Apple’s VR headset, the Vision Pro, launched Friday. It is supposed to be, in the words of Tim Cook, “tomorrow’s technology today.” The launch promises to usher in a new era in spatial computing in that as with other Apple products, it will at the very least generate buzz and pique broad interest. 

Spatial Computing is an umbrella term for digital enhancement of the space we perceive. It includes Augmented Reality (AR) where the physical world is augmented by digital elements (like PokemonGo); Mixed Reality (MR) where digital elements and real world elements can interact (such as Snapchat filters); and Virtual Reality (VR) where one is fully immersed in a digital world (such as visiting the Louvre using a Meta Quest).


While the consumer use case for Vision Pro, and other consumer-focused headsets like Meta Quest will likely be media consumption, there are also business cases for spatial computing, largely targeted by Microsoft’s HoloLens, including architectural renderings and virtual collaboration (e.g. HoloLens's integration with MS Teams). It is no wonder that it is expected that spatial technology is expected to grow rapidly over the next several years (see chart below). 


Use cases for spatial technology run the gamut for leisure and work. On the leisure side, there’s gaming, social interaction and exploration, eventually via the metaverse (as imagined in Ready Player One). Watching movies with a VR headset would be akin to having your own personal home theater. For work, use cases include productivity (connect a monitor and use multiple screens), meetings to bring together remote personnel, and building 3D prototypes.
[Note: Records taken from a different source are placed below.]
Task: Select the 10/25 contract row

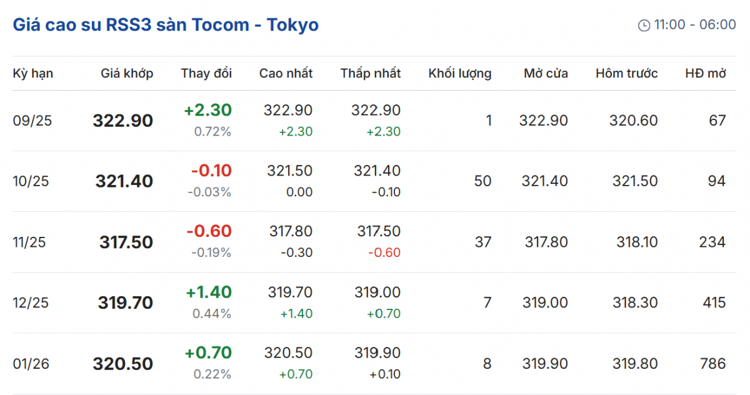Action: pyautogui.click(x=31, y=181)
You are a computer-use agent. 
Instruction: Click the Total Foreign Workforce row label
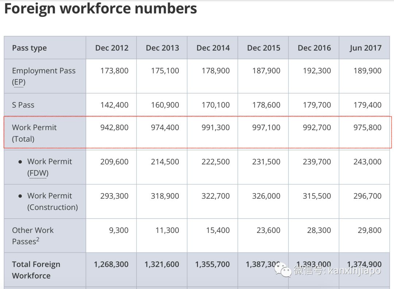click(x=36, y=270)
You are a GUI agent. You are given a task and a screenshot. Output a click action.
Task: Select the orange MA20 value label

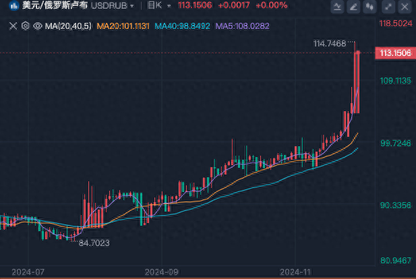[x=123, y=26]
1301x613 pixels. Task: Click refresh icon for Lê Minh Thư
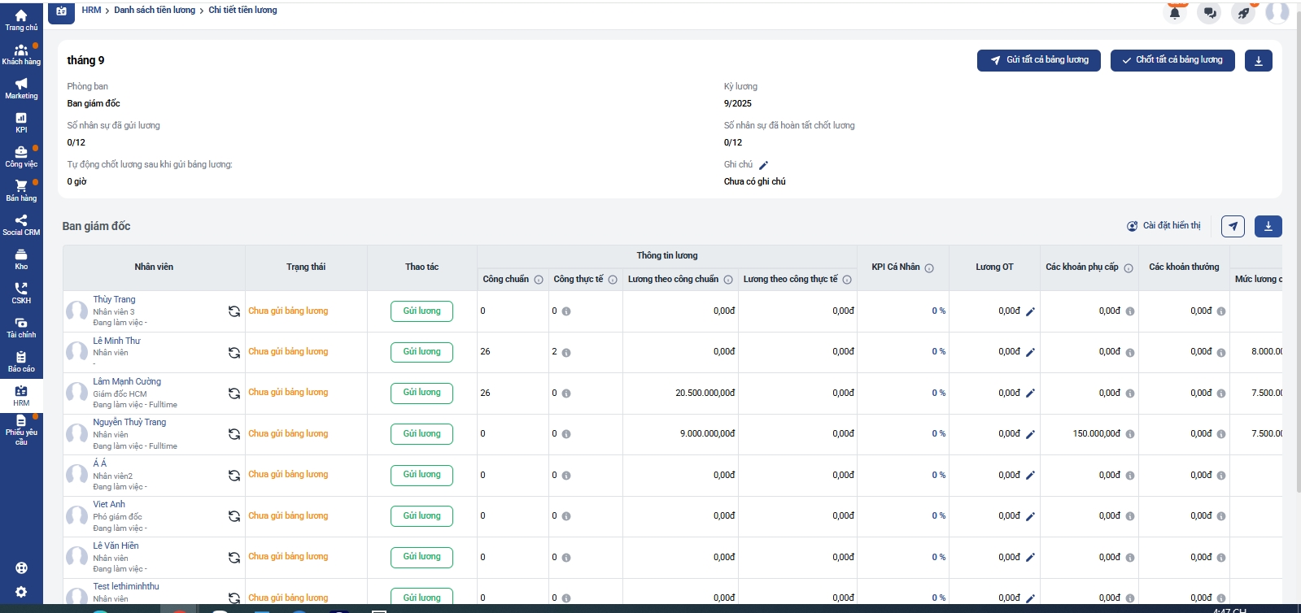tap(234, 353)
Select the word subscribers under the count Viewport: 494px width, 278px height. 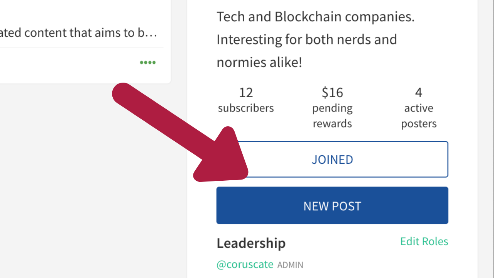coord(245,108)
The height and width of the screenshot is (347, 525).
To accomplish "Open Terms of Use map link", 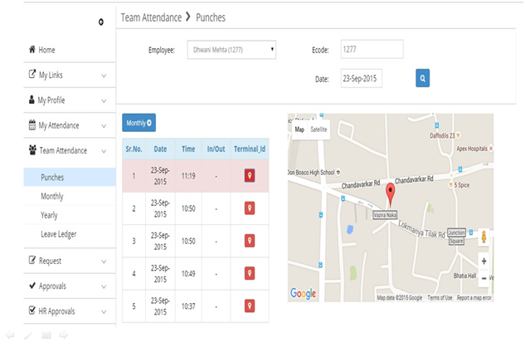I will point(440,297).

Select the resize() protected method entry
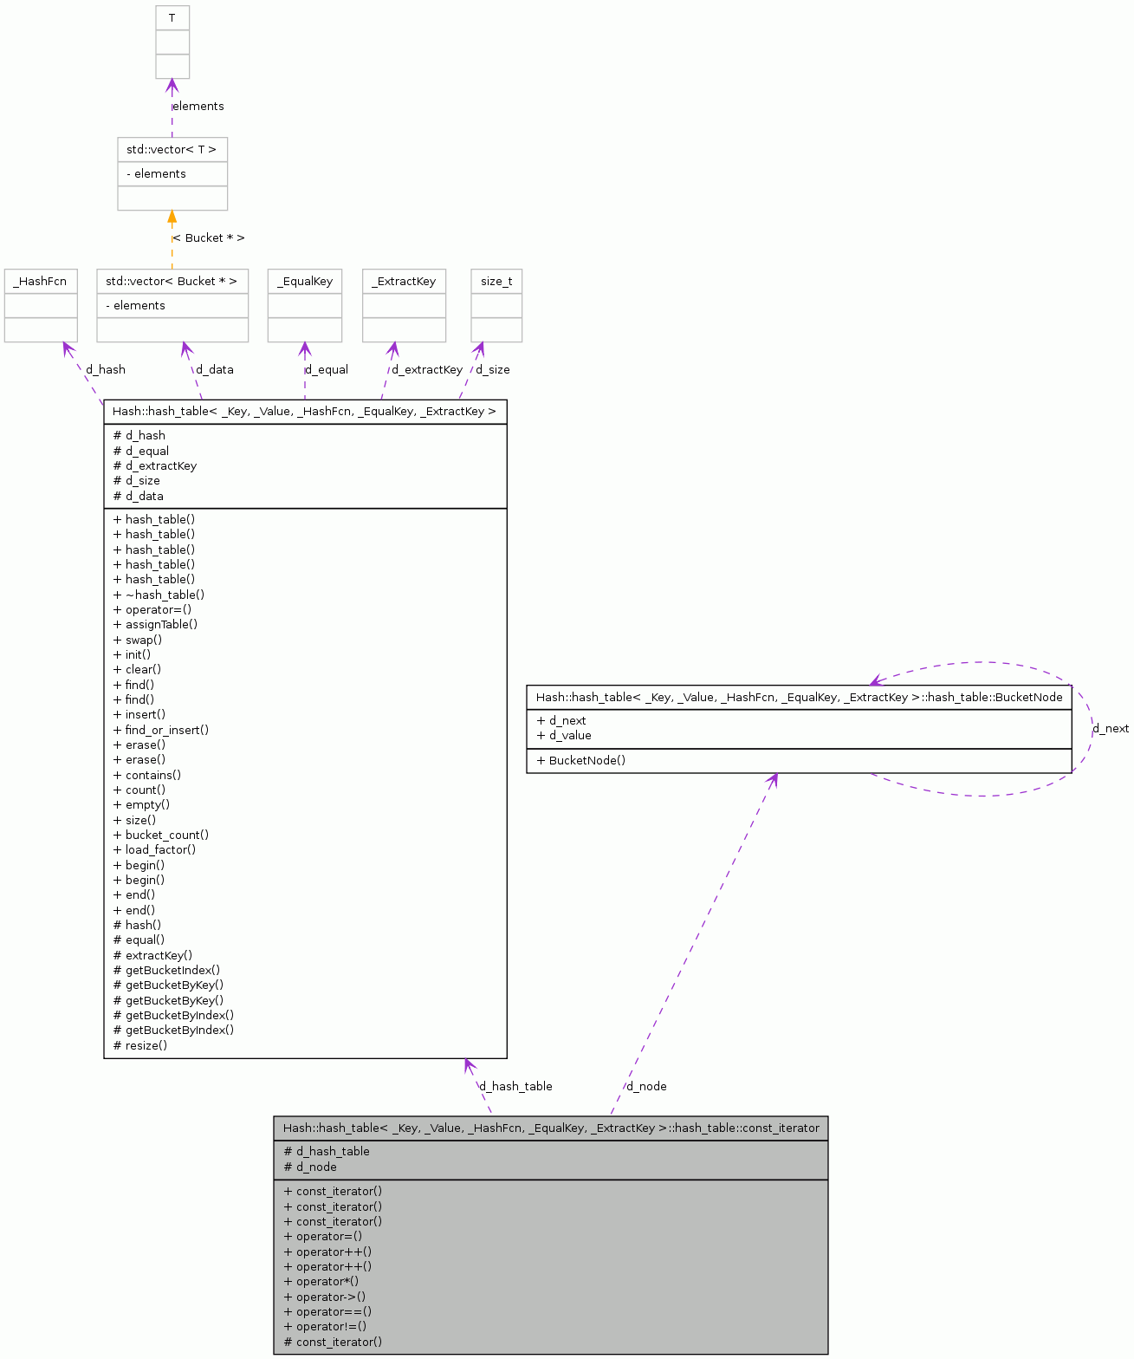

On the entertainment side, the greatest benefits will go to producers and studios that can deliver rich, immersive experiences. They would also go to hardware manufacturers that would now build devices for individuals instead of a household. This has already happened with phones; individual phones mean many people no longer have a landline.


On the business side, the platforms that provide productivity tools, enable virtual collaboration and allow for realistic visualizations. On the hardware side, at least in the short term, spatial computing hardware would need to be acquired in addition to the pre-existing desktops and laptops, there would only be some replacement of external monitors.

The spatial computing revolution benefits hardware makers, platforms, and content producers. Hardware manufacturers would potentially be producing devices for every individual, similar to how most people now have their own mobile phone. Platforms that provide the foundational tools for collaboration and productivity would have a new type of environment to facilitate activity. Content producers would have creative license to engage viewers as never before. 

At Somar, we’re excited about the next generation of companies that will bring spatial computing to the forefront.  Spatial computing costs will decline, quality will go up, and we will soon be experiencing new ways to work, play, and rest. I only hope that this encourages more social interaction and doesn’t only encourage even more isolation.